The other new ingredient here is the Preserved Pork Belly. It’s more like a confit because it’s preserved by a thick unctuous layer of fat. It looks nauseating and smells strange initially, but once steamed, it’s a sweet-tasting piece of heaven not quite unlike candy.

Preserved Pork Belly

And what I consider indispensable for a good Lap Mei Fan: the Chinese Liver Sausages. While the rose-scented pork sausages are essential, I find that it is the liver sausages that provide the depth and foundational flavor. Sweet as only a liver can be with just the right amount of fat that flows and binds the other flavors together. Sensational.

Chinese Liver Sausages

For a large portion of Lap Mei Fan, it is not enough to just place all the meats at the top. What I do is to create little pockets in the rice and shovel in the mixed meat. This is to ensure that the oils and aromas are better distributed as you steam everything for just a little longer.

I made Lap Mei Fan! No power in the 'verse can stop me!

In the end, your rice should look something like Biriyani with each rice grain having been colored somewhat by the oils. This is also the time to stir the claypot at medium-high heat. The is to better distribute the oils and to get the steam to evaporate as fast as possible and to allow the rice to be evenly cooked.

Put another way, using the concept of scrambled eggs, the key to a nice fluffy scrambled egg is to allow a portion of the egg to cook slightly on the pan before shifting (scrambling) it to allow the more liquid egg to cook. This cycle allows even cooking and control.

Similarly, for the Lap Mei Fan, you scrape the rice around the cooking area to ensure every portion gets cooked to the right doneness (and crispness). However, do remember that the claypot is fragile and don’t get carried away by leaving it too long on the stove as it may crack and spill everything.


And you’re done! But wait, there’s more! Before serving, you pour in the secret savory sauce and top the rice with Spring Onions. An optional would be to add roughly diced steamed Chye Sim or Meicai (preserved cabbage) to add a contrast to the taste.

Whichever the case, you will now have a fragrant pot of heaven fit for a king or extremely discerning foodies. 🙂


Posted on 17th Dec 2009 in Cantonese, Food and Drink, Recipes


There Are 8 Comments


ladyironchef commented on December 17, 2009 at 9:42 am

are we having this on the 28th for dinner too? 😀


ivan commented on December 17, 2009 at 9:47 am

Nope, this is for another party. You’ll be having Ox-tail in red wine jus.

I feel that Lap Mei Fan and dry-aged steak aren’t part of a natural progression. And you’ll be stuffed before we get to the steaks.

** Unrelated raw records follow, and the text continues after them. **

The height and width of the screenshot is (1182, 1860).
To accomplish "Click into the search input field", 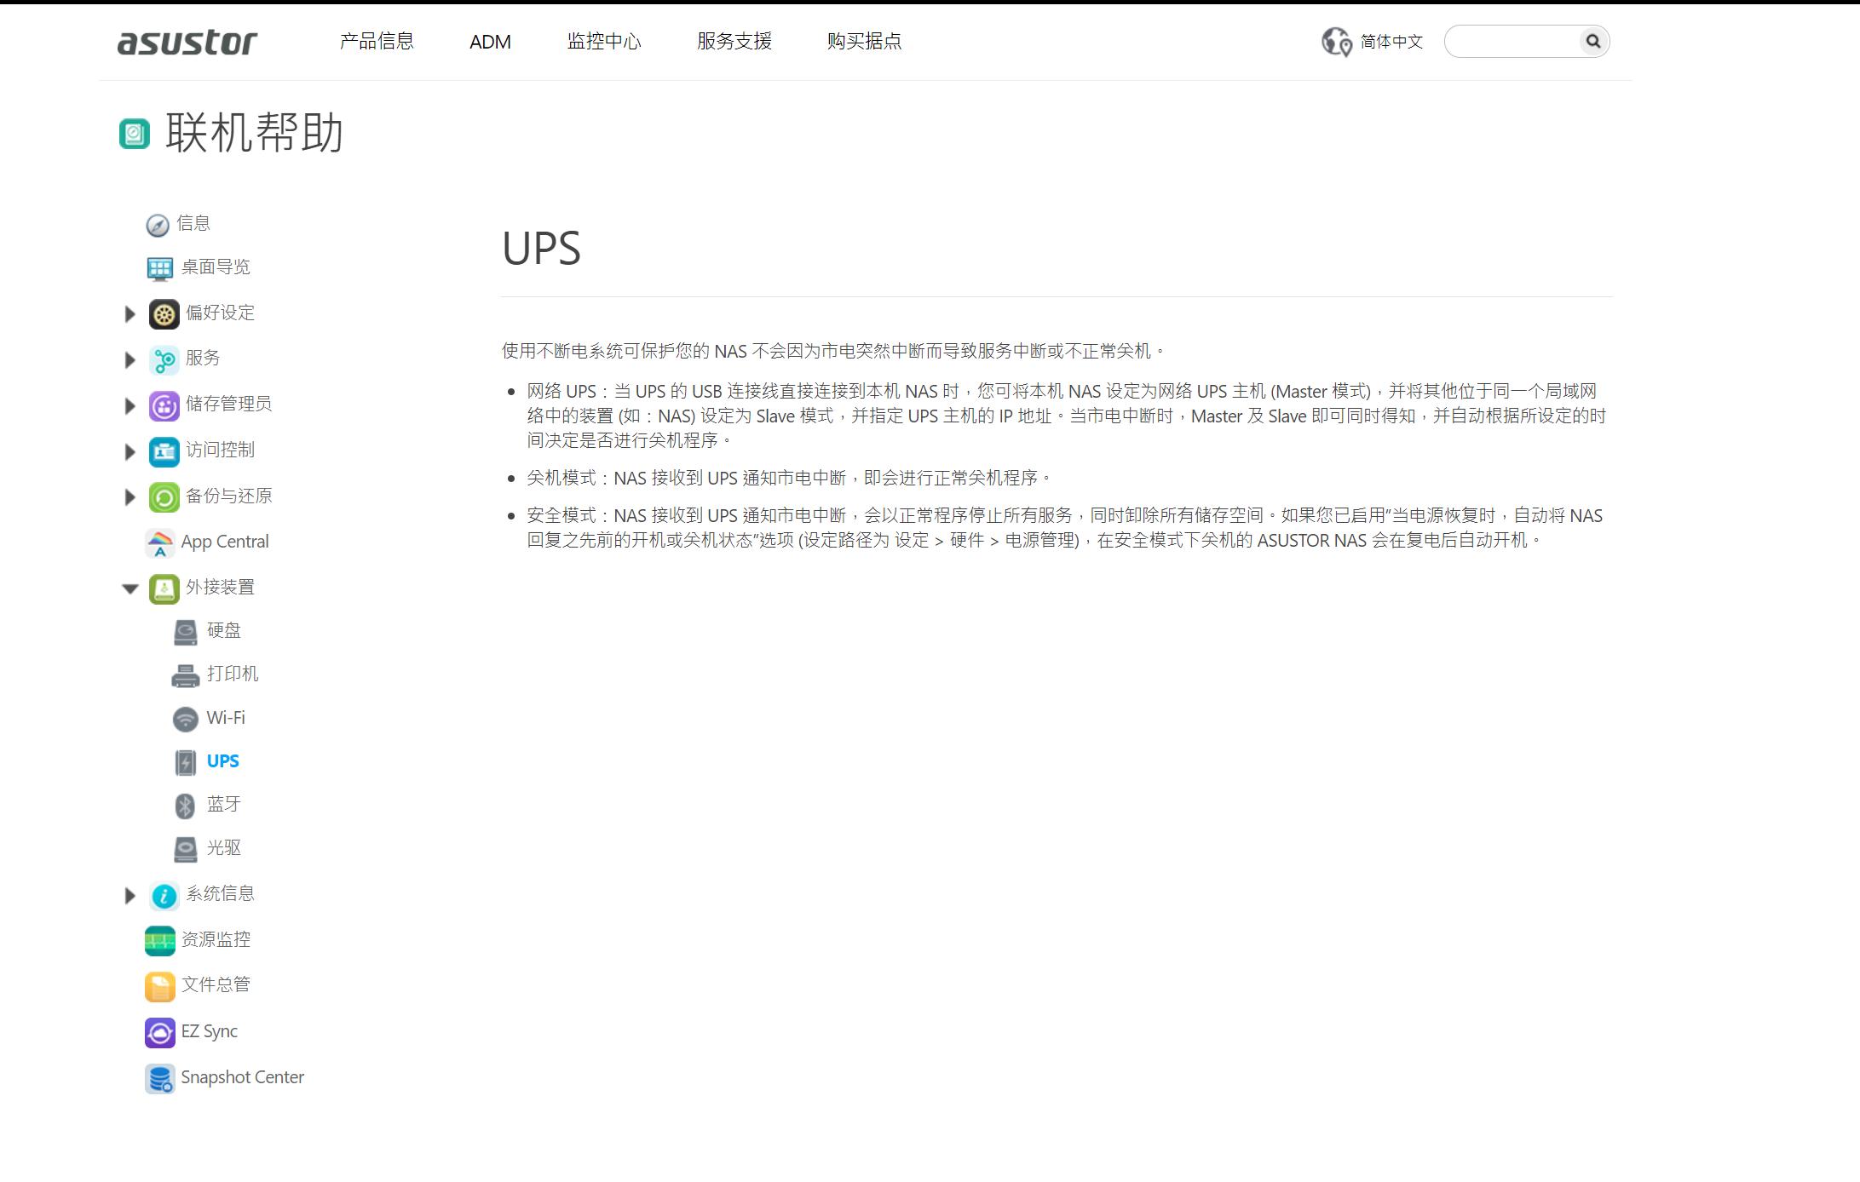I will [1512, 41].
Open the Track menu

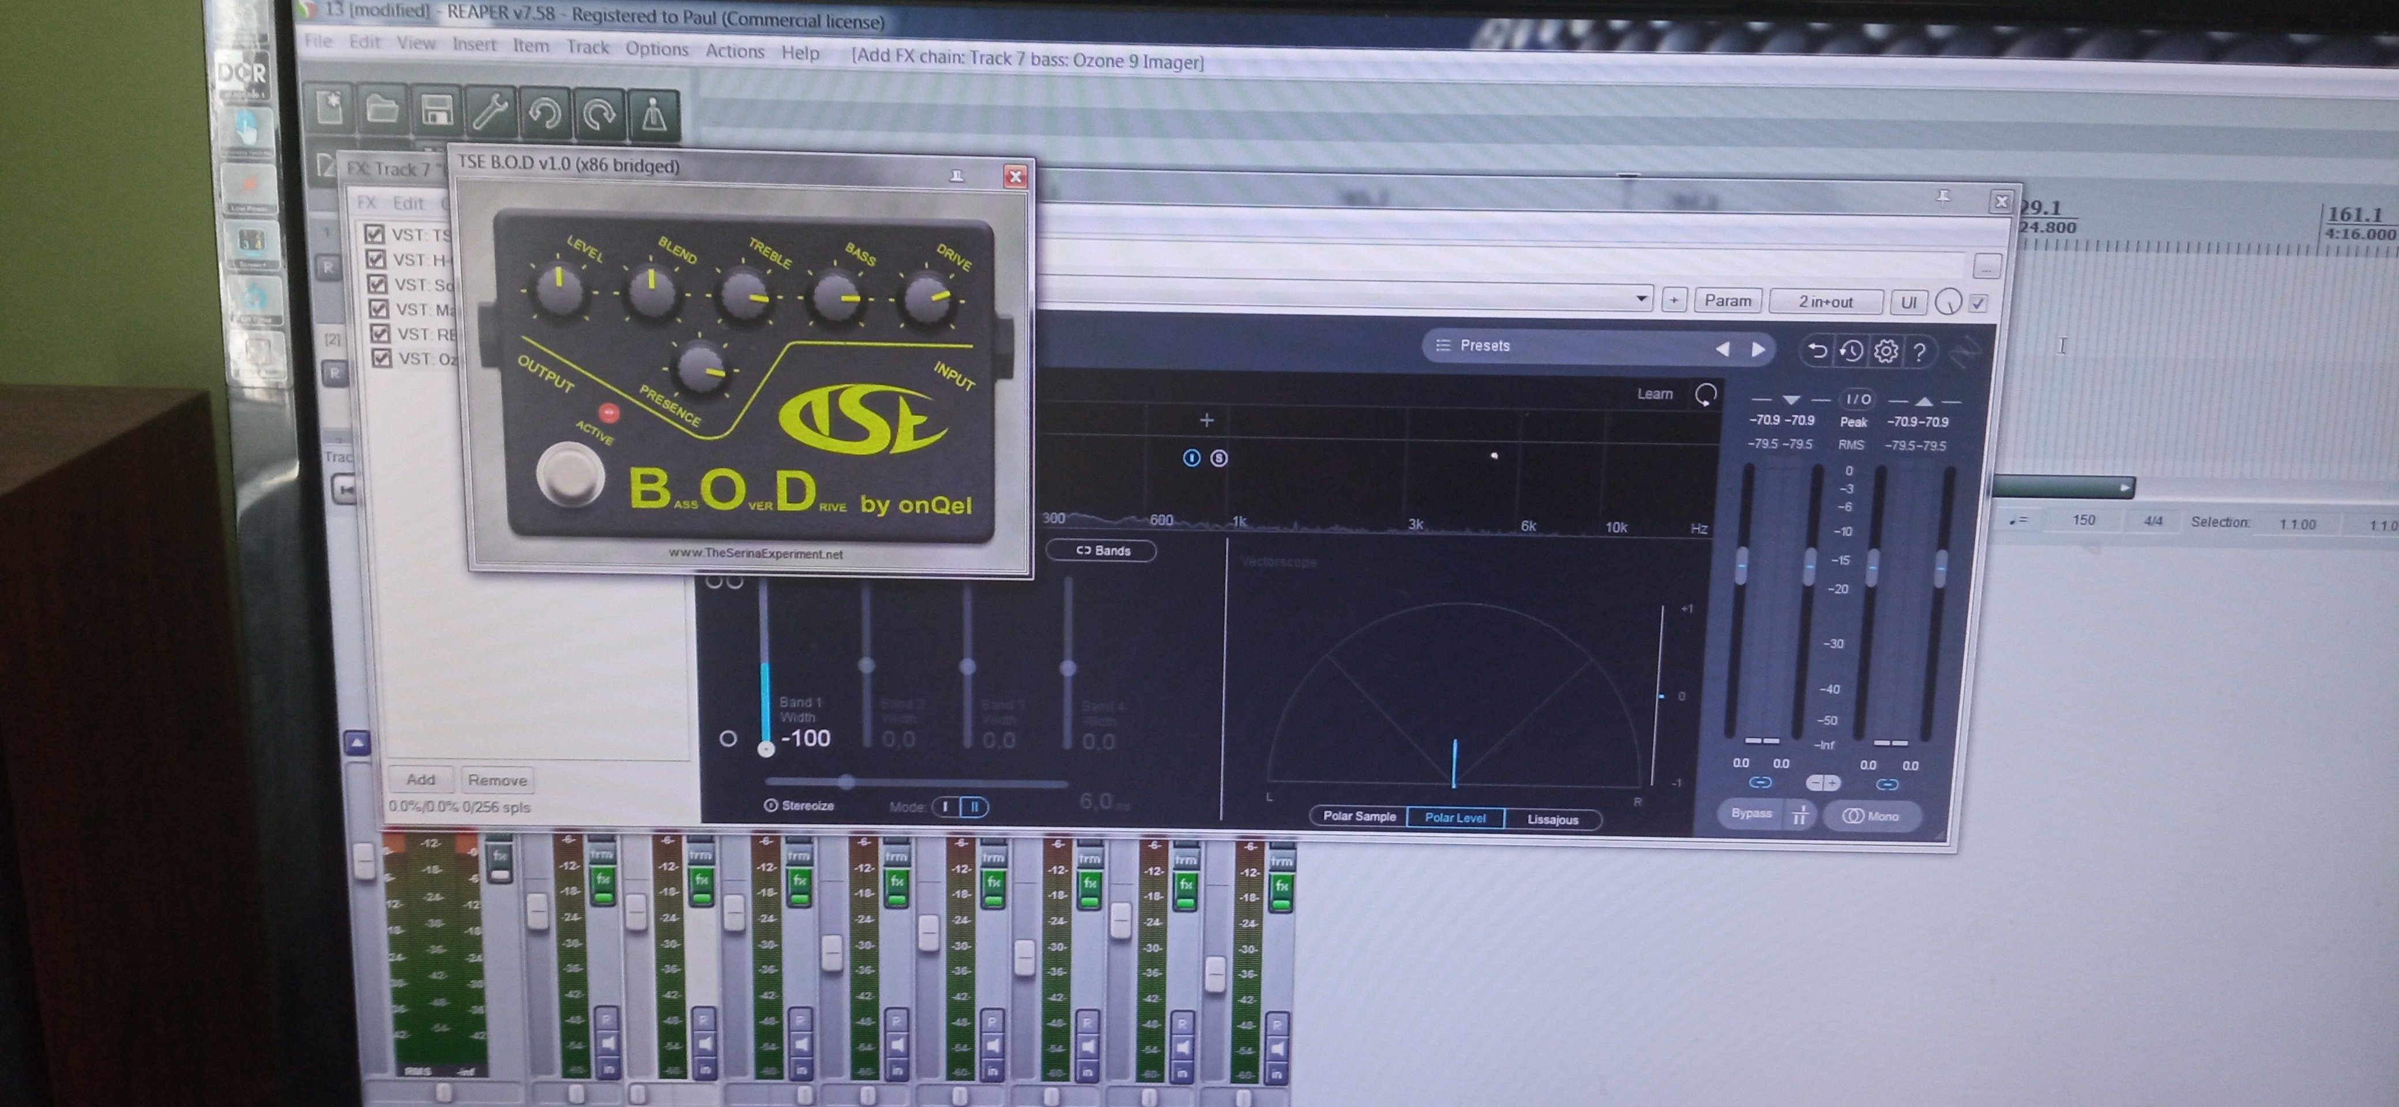pyautogui.click(x=588, y=47)
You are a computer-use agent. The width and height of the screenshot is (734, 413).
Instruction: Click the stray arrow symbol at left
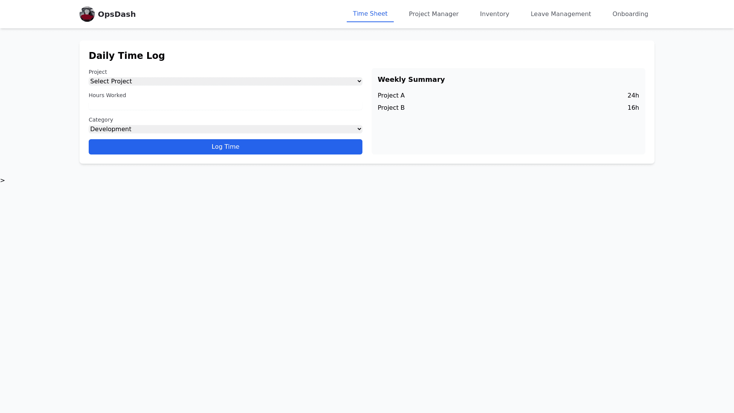(3, 180)

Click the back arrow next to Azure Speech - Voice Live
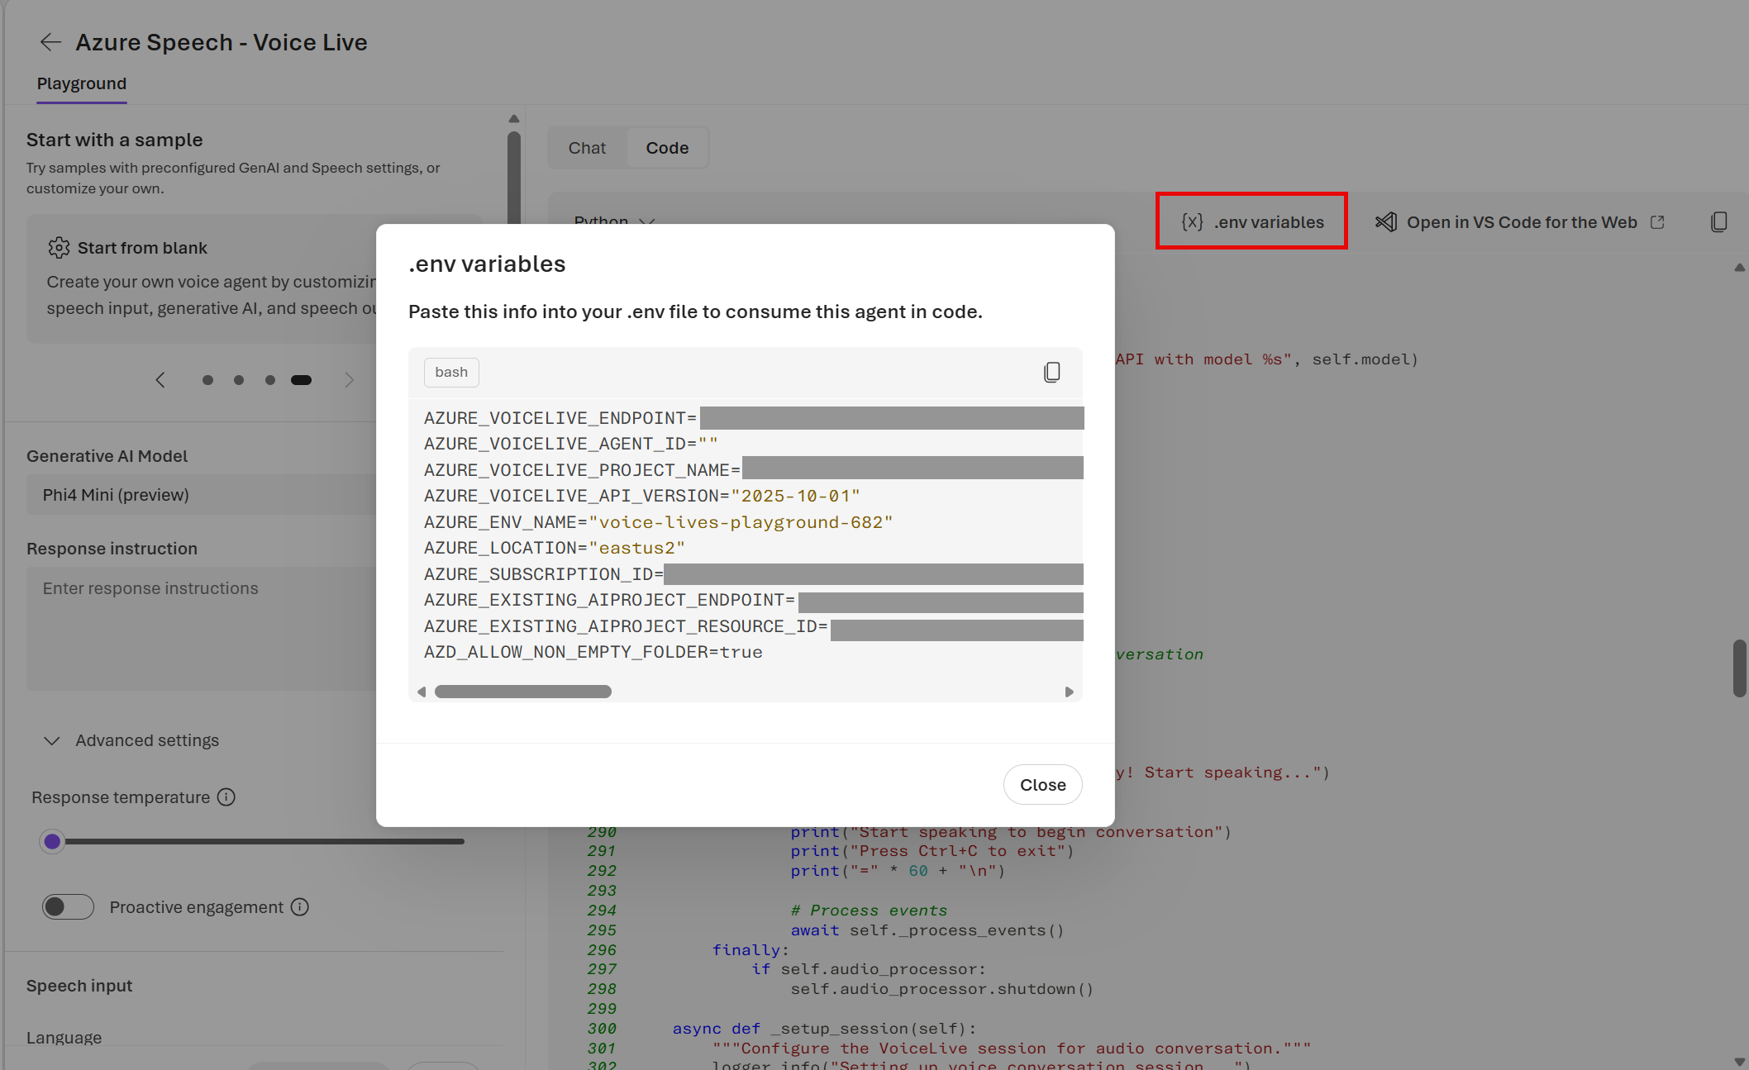pyautogui.click(x=50, y=42)
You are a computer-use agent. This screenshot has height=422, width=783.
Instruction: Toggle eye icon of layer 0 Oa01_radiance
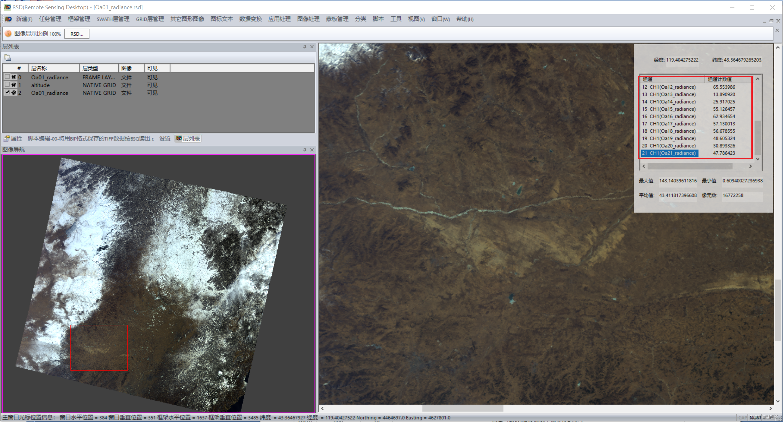click(14, 77)
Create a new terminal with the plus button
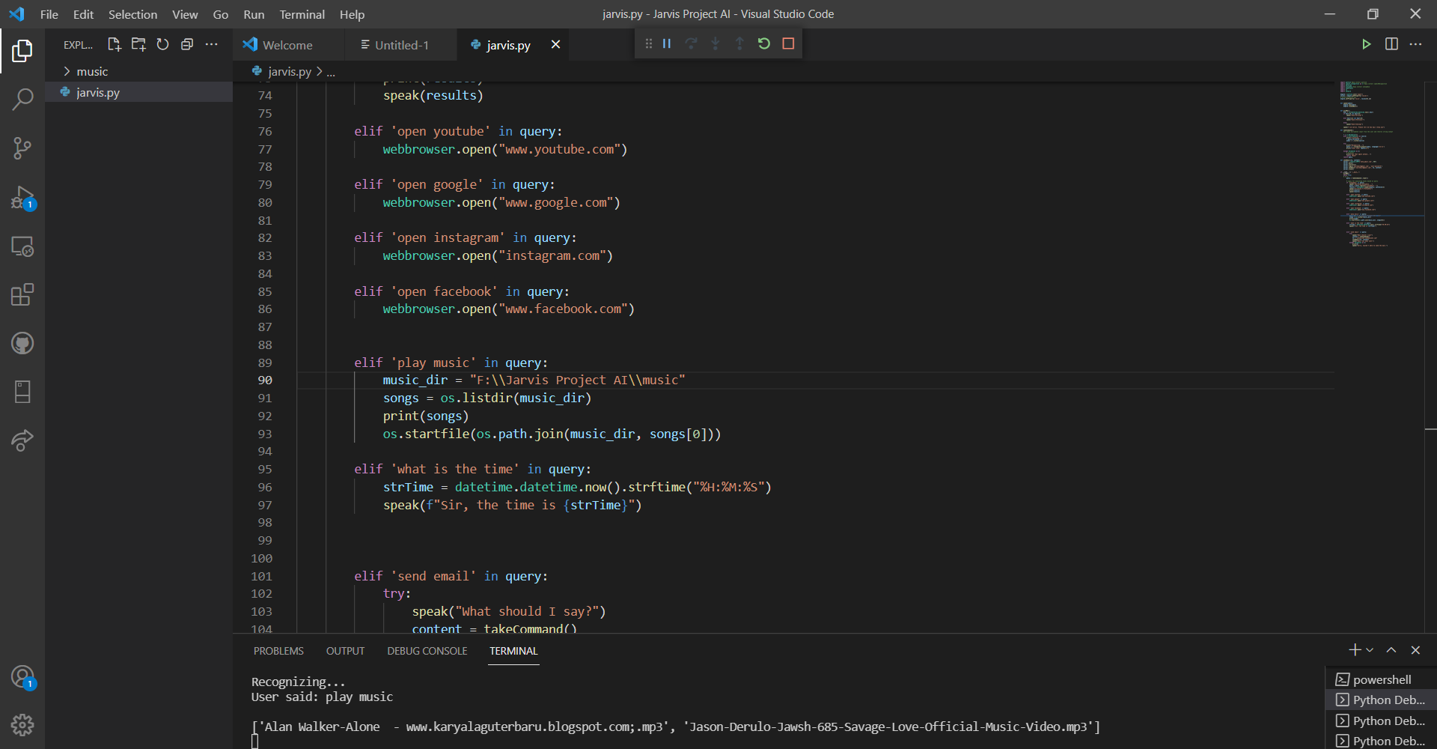1437x749 pixels. pos(1354,649)
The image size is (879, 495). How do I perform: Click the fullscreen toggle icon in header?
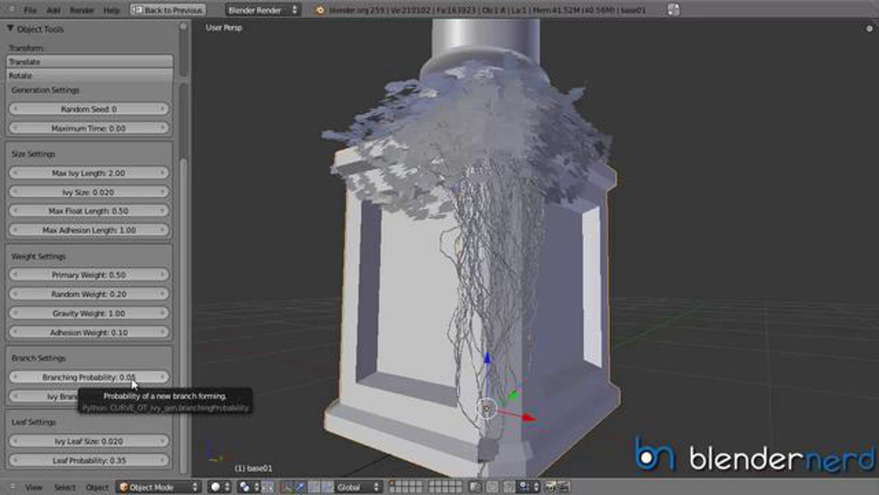(x=673, y=10)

However, you can ask the rest to take a vote via email to see what they think and let me know. 🙂


Evan commented on December 18, 2009 at 2:43 pm

this seriously look damn good, whats more cooked in a claypot. tho’ i’ve seen this pic b4 when u showed me on twitter, still cant help salivating (again). very hungry!!!!

i hope your recipe blog will be up soon, looking forward to read 😀


ivan commented on December 23, 2009 at 11:49 am

@Evan: Well, now that I have constructive feedback from my makankaki friends, the next version will be better!


[…] search topic on Google. Most of the weekends were spent either cleaning the apartment or cooking Claypot Rice for his […] | Feed 2009 commented on January 8, 2010 at 12:34 pm

[…] yes, I also made Lap Mei Fan which I added a slight twist with shredded Chye Sim which I steamed beforehand; it gave the claypot […]


Ned commented on September 11, 2012 at 11:33 pm

Hi! I know this might not be a recent entry of yours but I couldn’t help but be enticed by the preserved pork belly! May I know where you got yours from? I would really love to try making this!! Thank you!!!!



Ivan commented on September 12, 2012 at 8:42 am

Heya! The preserved pork belly is from Woo Hin in Hong Kong.